*** Begin section ***
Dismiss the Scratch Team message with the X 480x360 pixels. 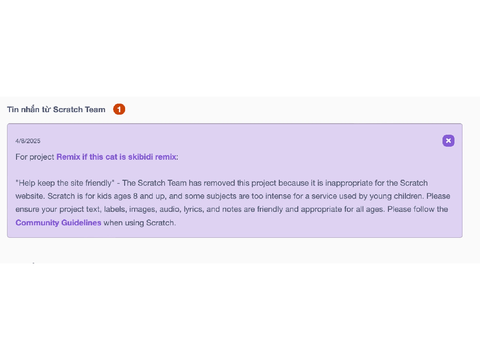tap(448, 141)
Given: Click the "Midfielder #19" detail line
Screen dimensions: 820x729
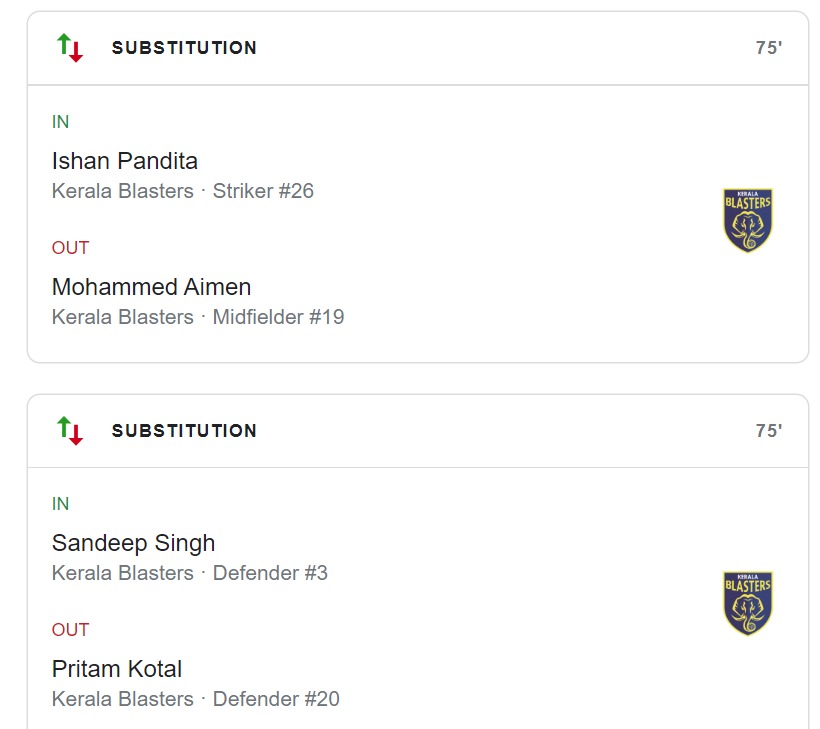Looking at the screenshot, I should (278, 317).
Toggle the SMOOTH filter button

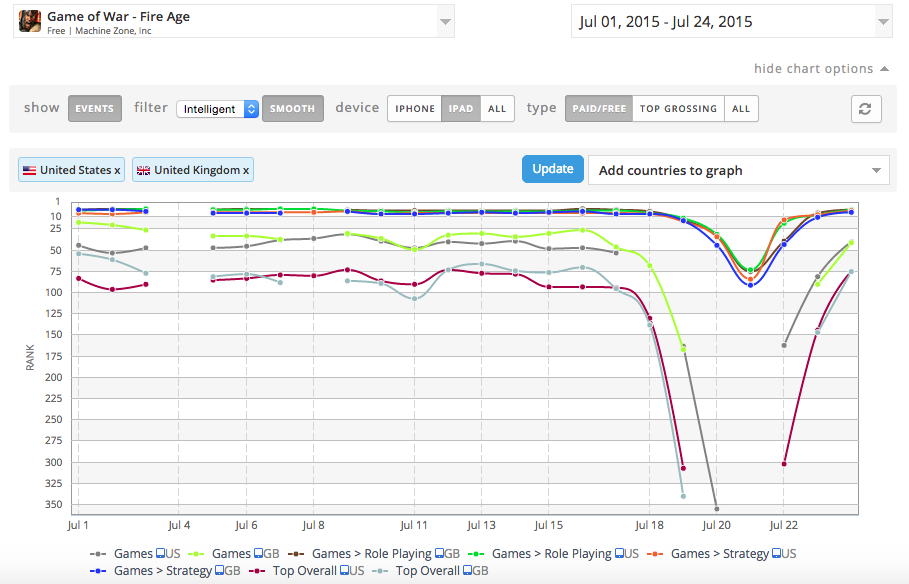click(292, 109)
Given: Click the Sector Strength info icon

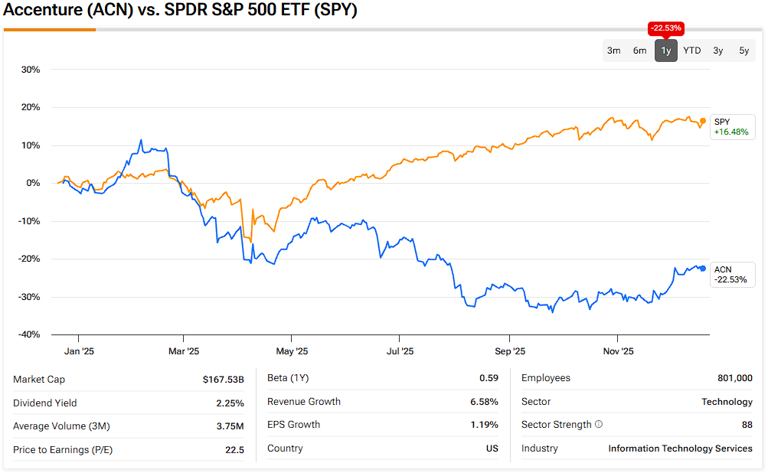Looking at the screenshot, I should pos(599,425).
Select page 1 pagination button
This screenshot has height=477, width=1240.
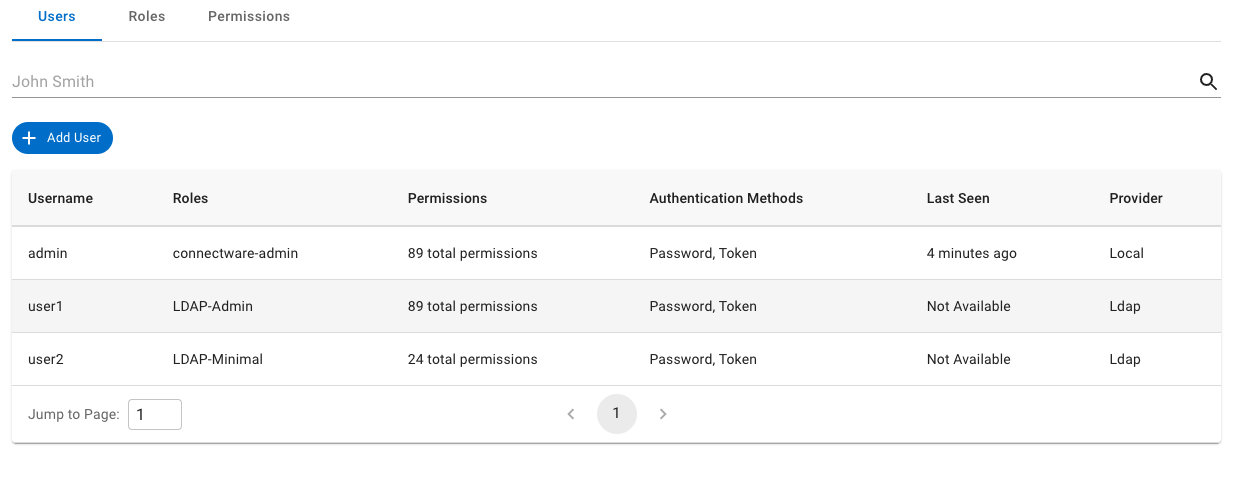(x=616, y=414)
*** End section ***
Exactly the lines from the one with "Select page 1 pagination button" to the last line of the listing are wanted, both ends included and pictures excluded.

▶ ANSWER SPACE:
Select page 1 pagination button
This screenshot has height=477, width=1240.
(x=616, y=414)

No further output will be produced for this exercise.